• Problem details
Continue the Good Friday reflection on the seven words from the cross, picking up right after its last sentence.

• Document passage
Jesus challenged/encouraged/exhorted/commanded us to love our neighbours both as we love ourselves (Matthew Mark and Luke) and as we have been loved (John). Being kind and generous of spirit is a part of that. And PAul tells us that God loves a cheerful giver. I read that as saying that God prefers us to give, to be kind, to be loving not because we are commanded but because we choose to.

How will you be kind today? How will you be generous? How will you nurture kindness and generosity in your circles of the world?  Somehow I suspect the Time with the Young at HEart this week will be about Random Acts of Kindness....

Tuesday, April 16, 2019

Good Friday Reflections 2019

7 Words From the Cross

Word #1 Luke 23:33-35
Our first word, sometimes called the word of forgiveness. AS Jesus is hung on the cross, as he is being mocked and the soldiers divide up his few possessions as they would the spoils of war, he offers a word (a prayer?) of forgiveness for those who have abused and murdered him. “Father forgive them, for they do not know what they are doing”.
But they do know what they are doing, don’t they? Depends how you look at it. Because we sometimes think we know what we are doing when something else is happening too. The leaders and the soldiers know that they are trying to keep the Roman Peace by disposing of a troublemaker. Jesus suggests that unknowingly they are doing something else. For centuries that thing they are being forgiven for, because they don’t know they are doing it, is the murder of the Messiah, the execution of the Son of God.
Forgiveness is a big part of how we are brought back to be at-one with God and with each other. Sometimes that forgiveness is when we know what we did. Sometimes it is when we don’t know how we screwed up. At the time of his death Jesus continues to remind us of the power of forgiveness. He continues to model what it means to forgive when it is not easy. When do we need to hear the words “forgive them, for they do not know what they are doing” and know that we are a part of ‘them’? When do we help put people on crosses, when do we mock those who have been offered up?
God of grace and mercy. Today we remember that we all fall short of who we could be. Today we remember that we all need to forgive and to be forgiven. Open our hearts to your grace. Open our hearts to your mercy. Help us admit our failings, help us hear when we didn’t know what we were doing. We pray in the name of Jesus, who shows us that we are forgiven. Amen.

• Data
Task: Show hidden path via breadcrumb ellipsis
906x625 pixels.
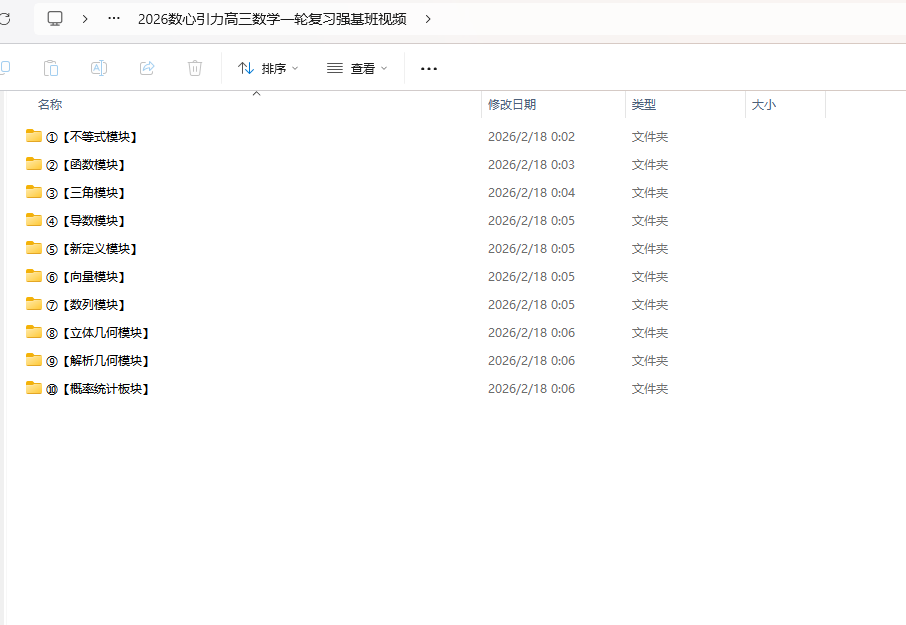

• The output
A Candle is Extinguished

Word #2 Luke 23:39-43
A 2nd word, one of salvation. Following close on the word of forgiveness comes the promise of paradise. Crucified beside Jesus are two “criminals”, maybe common thieves but likely brigands or rebels. One of them joins with the crowd, the other has mercy in his heart. Maybe this speaks to why they got themselves where they are? Was the first in it for himself while the 2nd had loftier ideals?
At any rate the honesty of repentance, of naming the truth seems to be a part of salvation. Can we only truly embrace the Kingdom of God when we are willing to acknowledge who and where we are? Only then can we open ourselves to the grace and mercy of God, only then can we, as they say, throw ourselves on the mercy of the court.
The Kingdom of God is among us, Jesus said. The Kingdom of God is open to us. But we have to open ourselves first.
Jesus, remember me, when you come into your kingdom. We echo the ancient words. We throw ourselves on God’s mercy as we open our hearts to the reality of God’s Reign. Or we want to at least. God help us to be that vulnerable and honest. In a world where we are told that anything goes to get what we want, help us know when that is wrong. Help us be able to accept our consequences. And then help us know that we are welcome in the Kingdom after all. Amen.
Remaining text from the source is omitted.